In [1]:
import pandas as pd
import numpy as np
import wrds

In [2]:
###################
# Connect to WRDS #
###################
conn=wrds.Connection()

Enter your WRDS username [ec2-user]: ly229
Enter your password: ········


WRDS recommends setting up a .pgpass file.


Create .pgpass file now [y/n]?:  y


Created .pgpass file successfully.
You can create this file yourself at any time with the create_pgpass_file() function.
Loading library list...
Done


## Mrkt Cap from CRSP daily data(desampled to monthly)

In [None]:
mktcap_crsp = conn.raw_sql("""
                        SELECT DISTINCT 
                        date AS date, 
                        permno, 
                        permco, 
                        cusip,
                        ABS(prc*shrout)/1000 AS mrkcap_CRSP, 
                        SUM(ABS(prc*shrout)/1000) OVER (PARTITION BY date, permco) AS tot_mrkcap_CRSP
                        
                        FROM crsp.dsf
                        
                        WHERE EXTRACT(MONTH FROM date) IN (5) 
                        AND date >= '1999-01-01' 
                        """)

In [None]:
mktcap_crsp['date'] = pd.to_datetime(mktcap_crsp['date'])

In [None]:
mktcap_crsp_resample = mktcap_crsp
mktcap_crsp_resample.set_index('date', inplace=True)
mktcap_crsp_monthly = mktcap_crsp_resample.groupby(['permno', 'permco','cusip']).resample('ME', include_groups=False).mean().reset_index()

In [None]:
file_path_1 = 'RR_data/mktcap_crsp_monthly.csv' 
mktcap_crsp_monthly.to_csv(file_path_1, index=False)

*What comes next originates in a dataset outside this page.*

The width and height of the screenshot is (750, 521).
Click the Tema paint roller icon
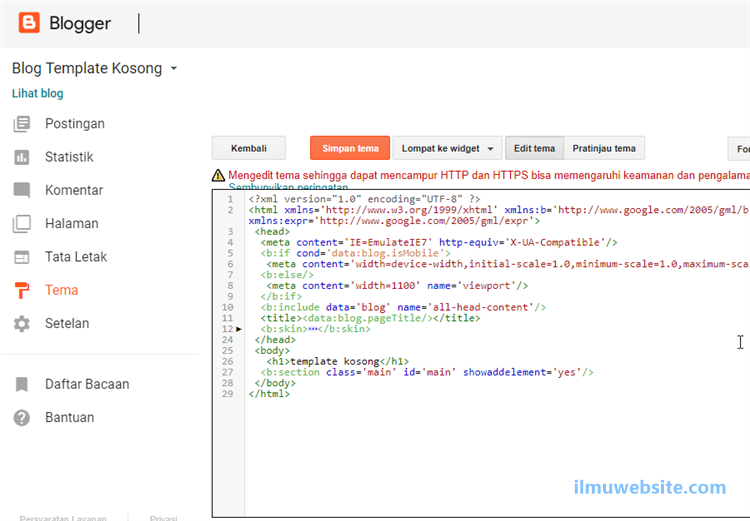[x=22, y=290]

## Mktcap from Compustat - daily security info

### 1. aggregate data by gvkey -- (gvkey-iids to gvkey)

### 2. calculate prccd_vw -- sum(mktcap_COMP*prccd)/sum(mktcap_COMP)

In [None]:
mktcap_comp = conn.raw_sql("""
                        SELECT DISTINCT 
                        datadate AS date,  
                        gvkey,
                        SUM(prccd*cshoc)/NULLIF(SUM(cshoc), 0) AS prccd,
                        SUM(cshoc)/1000000 AS cshoc,
                        SUM(prccd*cshoc*prccd)/NULLIF(SUM(prccd*cshoc), 0) AS prccd_vw
                        
                        FROM comp.secd
                        
                        WHERE EXTRACT(MONTH FROM datadate) IN (5,6) 
                        AND datadate >= '1999-01-01' 
                        AND curcdd = 'USD'
                        AND tpci in ('0')
                        
                        GROUP BY gvkey, datadate
                        """)

## resampleing to monthly frequency

In [None]:
mktcap_comp['date'] = pd.to_datetime(mktcap_comp['date'])

In [None]:
mktcap_comp_resample = mktcap_comp
mktcap_comp_resample['date'] = pd.to_datetime(mktcap_comp_resample['date'])
mktcap_comp_resample.set_index('date', inplace=True)
mktcap_comp_re_monthly = mktcap_comp_resample.groupby('gvkey').resample('ME', include_groups=False).mean().reset_index().dropna()

In [None]:
mktcap_comp_monthly= mktcap_comp_re_monthly.rename(columns={
    'prccd': 'prccm',
    'cshoc': 'cshom',
    'prccd_vw': 'prccm_vw'})

In [None]:
mktcap_comp_monthly['tot_mktcap_comp'] = mktcap_comp_monthly['prccm'] * mktcap_comp_monthly['cshom']

In [None]:
file_path_2 = 'RR_data/mktcap_comp_monthly.csv' 
mktcap_comp_monthly.to_csv(file_path_2, index=False)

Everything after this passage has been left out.